Segment Start: MATERIALS PROVIDED

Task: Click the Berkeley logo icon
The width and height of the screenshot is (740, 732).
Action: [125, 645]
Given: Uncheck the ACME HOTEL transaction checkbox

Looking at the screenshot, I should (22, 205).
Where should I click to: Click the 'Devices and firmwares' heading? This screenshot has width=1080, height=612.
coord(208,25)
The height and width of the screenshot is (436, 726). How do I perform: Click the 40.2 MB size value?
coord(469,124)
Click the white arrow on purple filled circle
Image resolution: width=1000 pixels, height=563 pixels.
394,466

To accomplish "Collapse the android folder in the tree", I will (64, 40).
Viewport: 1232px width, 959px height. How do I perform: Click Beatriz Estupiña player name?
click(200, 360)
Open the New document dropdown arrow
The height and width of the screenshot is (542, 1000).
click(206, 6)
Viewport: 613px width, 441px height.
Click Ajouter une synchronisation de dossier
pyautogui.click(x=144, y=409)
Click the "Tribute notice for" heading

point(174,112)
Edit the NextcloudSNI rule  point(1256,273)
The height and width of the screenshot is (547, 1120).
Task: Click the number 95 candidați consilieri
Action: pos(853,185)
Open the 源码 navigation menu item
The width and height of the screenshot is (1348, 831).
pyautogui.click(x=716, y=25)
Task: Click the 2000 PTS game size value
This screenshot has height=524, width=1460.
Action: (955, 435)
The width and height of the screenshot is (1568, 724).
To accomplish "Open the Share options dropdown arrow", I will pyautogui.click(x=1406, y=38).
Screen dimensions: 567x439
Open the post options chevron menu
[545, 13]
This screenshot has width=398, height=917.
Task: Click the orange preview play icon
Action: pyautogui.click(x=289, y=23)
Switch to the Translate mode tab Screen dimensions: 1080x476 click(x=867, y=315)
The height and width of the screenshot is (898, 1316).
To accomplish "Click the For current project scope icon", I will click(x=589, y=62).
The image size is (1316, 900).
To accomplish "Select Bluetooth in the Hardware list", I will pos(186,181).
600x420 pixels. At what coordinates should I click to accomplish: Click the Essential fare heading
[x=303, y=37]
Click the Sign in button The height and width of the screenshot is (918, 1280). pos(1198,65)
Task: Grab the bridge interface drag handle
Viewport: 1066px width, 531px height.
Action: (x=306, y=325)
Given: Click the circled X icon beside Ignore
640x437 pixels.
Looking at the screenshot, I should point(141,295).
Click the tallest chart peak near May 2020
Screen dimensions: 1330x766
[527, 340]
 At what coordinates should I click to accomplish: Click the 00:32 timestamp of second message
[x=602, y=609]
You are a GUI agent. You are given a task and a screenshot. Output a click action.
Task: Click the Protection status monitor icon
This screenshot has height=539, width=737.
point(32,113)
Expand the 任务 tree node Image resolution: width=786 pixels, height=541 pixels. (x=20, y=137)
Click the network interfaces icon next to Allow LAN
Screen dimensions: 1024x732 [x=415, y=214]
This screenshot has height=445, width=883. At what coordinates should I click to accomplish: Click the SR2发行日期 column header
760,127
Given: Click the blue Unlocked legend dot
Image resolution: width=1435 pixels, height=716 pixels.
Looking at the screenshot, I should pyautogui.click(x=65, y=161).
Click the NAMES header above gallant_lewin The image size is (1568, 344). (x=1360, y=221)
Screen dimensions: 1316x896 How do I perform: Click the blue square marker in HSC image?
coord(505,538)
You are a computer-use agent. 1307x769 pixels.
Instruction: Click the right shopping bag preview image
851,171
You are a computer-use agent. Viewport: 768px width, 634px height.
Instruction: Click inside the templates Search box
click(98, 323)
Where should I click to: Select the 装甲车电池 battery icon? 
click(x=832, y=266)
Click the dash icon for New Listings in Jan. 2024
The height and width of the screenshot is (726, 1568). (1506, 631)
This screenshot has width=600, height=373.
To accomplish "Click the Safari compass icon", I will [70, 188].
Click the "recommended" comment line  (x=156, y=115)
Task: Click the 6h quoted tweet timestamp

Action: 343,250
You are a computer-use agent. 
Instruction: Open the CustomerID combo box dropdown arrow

Segment End: MATERIALS PROVIDED

▶ [YOUR INSTRUCTIONS]: Line by line, retype the entire listing exactly.

▶ [WRITTEN ANSWER]:
Task: Click the Berkeley logo icon
The width and height of the screenshot is (740, 732).
Action: [125, 645]
Given: Uncheck the ACME HOTEL transaction checkbox

Looking at the screenshot, I should (22, 205).
Where should I click to: Click the 'Devices and firmwares' heading? This screenshot has width=1080, height=612.
coord(208,25)
The height and width of the screenshot is (436, 726). How do I perform: Click the 40.2 MB size value?
coord(469,124)
Click the white arrow on purple filled circle
Image resolution: width=1000 pixels, height=563 pixels.
394,466

To accomplish "Collapse the android folder in the tree", I will (64, 40).
Viewport: 1232px width, 959px height. How do I perform: Click Beatriz Estupiña player name?
click(200, 360)
Open the New document dropdown arrow
The height and width of the screenshot is (542, 1000).
click(206, 6)
Viewport: 613px width, 441px height.
Click Ajouter une synchronisation de dossier
pyautogui.click(x=144, y=409)
Click the "Tribute notice for" heading

point(174,112)
Edit the NextcloudSNI rule  point(1256,273)
The height and width of the screenshot is (547, 1120).
Task: Click the number 95 candidați consilieri
Action: pos(853,185)
Open the 源码 navigation menu item
The width and height of the screenshot is (1348, 831).
pyautogui.click(x=716, y=25)
Task: Click the 2000 PTS game size value
This screenshot has height=524, width=1460.
Action: (955, 435)
The width and height of the screenshot is (1568, 724).
To accomplish "Open the Share options dropdown arrow", I will pyautogui.click(x=1406, y=38).
Screen dimensions: 567x439
Open the post options chevron menu
[545, 13]
This screenshot has width=398, height=917.
Task: Click the orange preview play icon
Action: pyautogui.click(x=289, y=23)
Switch to the Translate mode tab Screen dimensions: 1080x476 click(x=867, y=315)
The height and width of the screenshot is (898, 1316).
To accomplish "Click the For current project scope icon", I will click(x=589, y=62).
The image size is (1316, 900).
To accomplish "Select Bluetooth in the Hardware list", I will pos(186,181).
600x420 pixels. At what coordinates should I click to accomplish: Click the Essential fare heading
[x=303, y=37]
Click the Sign in button The height and width of the screenshot is (918, 1280). pos(1198,65)
Task: Grab the bridge interface drag handle
Viewport: 1066px width, 531px height.
Action: (x=306, y=325)
Given: Click the circled X icon beside Ignore
640x437 pixels.
Looking at the screenshot, I should point(141,295).
Click the tallest chart peak near May 2020
Screen dimensions: 1330x766
[527, 340]
 At what coordinates should I click to accomplish: Click the 00:32 timestamp of second message
[x=602, y=609]
You are a GUI agent. You are given a task and a screenshot. Output a click action.
Task: Click the Protection status monitor icon
This screenshot has height=539, width=737.
point(32,113)
Expand the 任务 tree node Image resolution: width=786 pixels, height=541 pixels. (x=20, y=137)
Click the network interfaces icon next to Allow LAN
Screen dimensions: 1024x732 [x=415, y=214]
This screenshot has height=445, width=883. At what coordinates should I click to accomplish: Click the SR2发行日期 column header
760,127
Given: Click the blue Unlocked legend dot
Image resolution: width=1435 pixels, height=716 pixels.
Looking at the screenshot, I should pyautogui.click(x=65, y=161).
Click the NAMES header above gallant_lewin The image size is (1568, 344). (x=1360, y=221)
Screen dimensions: 1316x896 How do I perform: Click the blue square marker in HSC image?
coord(505,538)
You are a computer-use agent. 1307x769 pixels.
Instruction: Click the right shopping bag preview image
851,171
You are a computer-use agent. Viewport: 768px width, 634px height.
Instruction: Click inside the templates Search box
click(98, 323)
Where should I click to: Select the 装甲车电池 battery icon? 
click(x=832, y=266)
Click the dash icon for New Listings in Jan. 2024
The height and width of the screenshot is (726, 1568). (1506, 631)
This screenshot has width=600, height=373.
To accomplish "Click the Safari compass icon", I will [70, 188].
Click the "recommended" comment line  (x=156, y=115)
Task: Click the 6h quoted tweet timestamp

Action: 343,250
You are a computer-use agent. 
Instruction: Open the CustomerID combo box dropdown arrow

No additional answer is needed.